Following the siege of Nantes by Louis XI in 1487, Bishop Peter of Chaffault repaired and enlarged the basilica, rebuilding it in the form of a Latin cross. The apse was Merovingian but the nave was extended towards the west, and flanked by two crosses. The bell tower to the west, raised 1.20 meters above street level, measured 32.43 m high and consisted of: a square tower with a height of 17.30 m and an area of 30 m2, supported by buttresses and decorated with narrow basket-handle windows to illuminate the staircase; a wooden belfry with a 3.50 m-high peak; a pavilion with a height of 6.05 m; a slate spire of 3.48 meters high topped by a ball and a cross with a height of 2 meters.

During the French Revolution, the church was closed to worship in 1793 and reopened after the Concordat of 1802. In 1824, the millennium-old building was destroyed and replaced with a new church with three naves. The façade and portico were completed in 1835.

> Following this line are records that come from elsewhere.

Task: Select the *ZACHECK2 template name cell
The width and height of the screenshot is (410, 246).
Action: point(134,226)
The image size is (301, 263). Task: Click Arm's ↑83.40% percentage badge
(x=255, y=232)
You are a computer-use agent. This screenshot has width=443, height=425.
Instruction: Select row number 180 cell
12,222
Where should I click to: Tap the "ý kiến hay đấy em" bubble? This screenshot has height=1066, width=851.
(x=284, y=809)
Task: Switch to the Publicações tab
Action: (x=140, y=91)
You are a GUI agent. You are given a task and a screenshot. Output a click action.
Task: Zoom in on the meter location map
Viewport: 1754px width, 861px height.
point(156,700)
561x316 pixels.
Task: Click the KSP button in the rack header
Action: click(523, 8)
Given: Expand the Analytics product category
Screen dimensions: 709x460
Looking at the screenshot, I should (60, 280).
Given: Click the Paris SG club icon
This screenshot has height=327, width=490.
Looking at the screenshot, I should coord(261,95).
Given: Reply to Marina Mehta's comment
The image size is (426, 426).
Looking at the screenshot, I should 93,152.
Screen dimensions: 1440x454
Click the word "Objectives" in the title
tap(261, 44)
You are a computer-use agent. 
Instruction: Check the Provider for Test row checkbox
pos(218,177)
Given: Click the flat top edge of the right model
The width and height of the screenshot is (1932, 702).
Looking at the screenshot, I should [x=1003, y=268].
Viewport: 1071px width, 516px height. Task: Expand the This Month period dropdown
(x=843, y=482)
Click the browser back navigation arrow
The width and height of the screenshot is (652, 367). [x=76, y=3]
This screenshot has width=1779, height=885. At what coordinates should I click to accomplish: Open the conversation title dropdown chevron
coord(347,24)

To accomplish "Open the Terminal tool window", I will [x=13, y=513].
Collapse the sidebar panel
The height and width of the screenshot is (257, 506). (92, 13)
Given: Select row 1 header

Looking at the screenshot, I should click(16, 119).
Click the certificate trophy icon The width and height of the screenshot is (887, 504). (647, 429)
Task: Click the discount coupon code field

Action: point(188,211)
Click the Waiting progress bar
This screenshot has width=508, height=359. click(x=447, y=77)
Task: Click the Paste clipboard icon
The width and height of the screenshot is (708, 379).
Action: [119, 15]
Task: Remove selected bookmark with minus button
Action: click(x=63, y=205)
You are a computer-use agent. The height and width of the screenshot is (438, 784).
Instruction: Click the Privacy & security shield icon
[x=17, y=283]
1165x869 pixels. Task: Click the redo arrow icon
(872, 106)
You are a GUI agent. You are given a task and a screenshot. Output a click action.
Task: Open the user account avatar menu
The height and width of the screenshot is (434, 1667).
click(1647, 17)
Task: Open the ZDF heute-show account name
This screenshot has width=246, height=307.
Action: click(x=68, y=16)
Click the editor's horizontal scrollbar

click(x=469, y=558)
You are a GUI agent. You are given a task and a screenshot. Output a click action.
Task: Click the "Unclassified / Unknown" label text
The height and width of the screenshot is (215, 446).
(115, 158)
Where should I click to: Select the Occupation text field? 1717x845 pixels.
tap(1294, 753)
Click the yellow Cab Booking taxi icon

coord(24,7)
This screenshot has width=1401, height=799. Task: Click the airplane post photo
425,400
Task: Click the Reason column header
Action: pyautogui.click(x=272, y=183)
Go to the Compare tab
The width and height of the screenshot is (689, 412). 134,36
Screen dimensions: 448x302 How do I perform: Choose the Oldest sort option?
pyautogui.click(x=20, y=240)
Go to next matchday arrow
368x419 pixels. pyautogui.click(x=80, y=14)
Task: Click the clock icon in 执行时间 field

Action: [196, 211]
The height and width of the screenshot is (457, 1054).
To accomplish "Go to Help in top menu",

Fifteen years later, in 1850, the parish priest and the church council were considering the construction of a new church. In 1869, an architect, Eugène Boismen was appointed. He planned a Gothic building inspired by those of the early 13th century. The northwest facing building was to include three naves, two ambulatory spaces, and an apse with a chapel where Our Lady of Mercy was to be placed. The five-bay nave ended with a façade with two spires. Permission was granted in 1872 to build the new church. The Bishop Félix Fournier blessed the first stone of the new sanctuary on 5 October 1873. The work was completed in 1894 but as early as 1880, the vaults of the apse, the choir, and transept were completed.

François Bougoüin took over from Boismen in 1891. The sanctuary is accessed by a wide staircase of eight steps overlooking Piazza San Similien.

In 1902, a new priest began façade work that would never be completed due to a 1905 law on the separation of church and state which ended financing for the project. The two planned bell towers were not built. The twin bells of the old sanctuary, which were brought down from their tower on 8 July 1894, have been waiting for a new location since 1820. The bells were blessed in 1819, one in the name of St. Anne (weighing 1,200 kg), and the other in the name of St. Similien (weighing 800 kg).